Source of @timestamp field in elasticsearch

jogoinar10 · 2018-11-26 11:16:10 UTC

I have an elastic setup which consist of Beats, Logstash and Elasticsearch.

I just wanna know if what application generates the @timestamp field?

Is it generated by elasticsearch at the time it was index? or at the time that filebeat compiles the file logs?

TIA

dadoonet · 2018-11-26 12:01:51 UTC

Well. It can come from different sources:

Metricbeat for example can generate it
Logstash can extract the date from a log line with some grok/date filters. The log line can come from filebeat though.
Elasticsearch as well if you are using ingest pipelines or filebeat modules such as the nginx module

So I'd say that it depends

jogoinar10 · 2018-11-26 12:03:55 UTC

Thank you for the info. but let's say that my data came from filebeat or winlogbeat. Does the beat generates the data?

jogoinar10 · 2018-11-26 12:34:26 UTC

Thank you for the info. but let's say that my data came from filebeat or winlogbeat. Does the beat generates the data?

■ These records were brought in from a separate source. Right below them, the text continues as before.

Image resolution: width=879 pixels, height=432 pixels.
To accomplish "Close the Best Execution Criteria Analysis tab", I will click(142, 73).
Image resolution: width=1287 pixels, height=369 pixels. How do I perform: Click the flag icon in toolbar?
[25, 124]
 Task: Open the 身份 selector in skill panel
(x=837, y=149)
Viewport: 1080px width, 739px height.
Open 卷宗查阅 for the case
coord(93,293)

dadoonet · 2018-11-26 16:39:29 UTC

I did not check the details. I supposed that for winlogbeat beats generate the @timestamp field according to the event date.

For filebeat, it depends. If you are streaming whatever unknown log file ie /myapp/app.log then @timestamp is most likely the date the event has been collected by filebeat and not the event date itself.

Better to ask in #beats:filebeat to get more info on this IMO.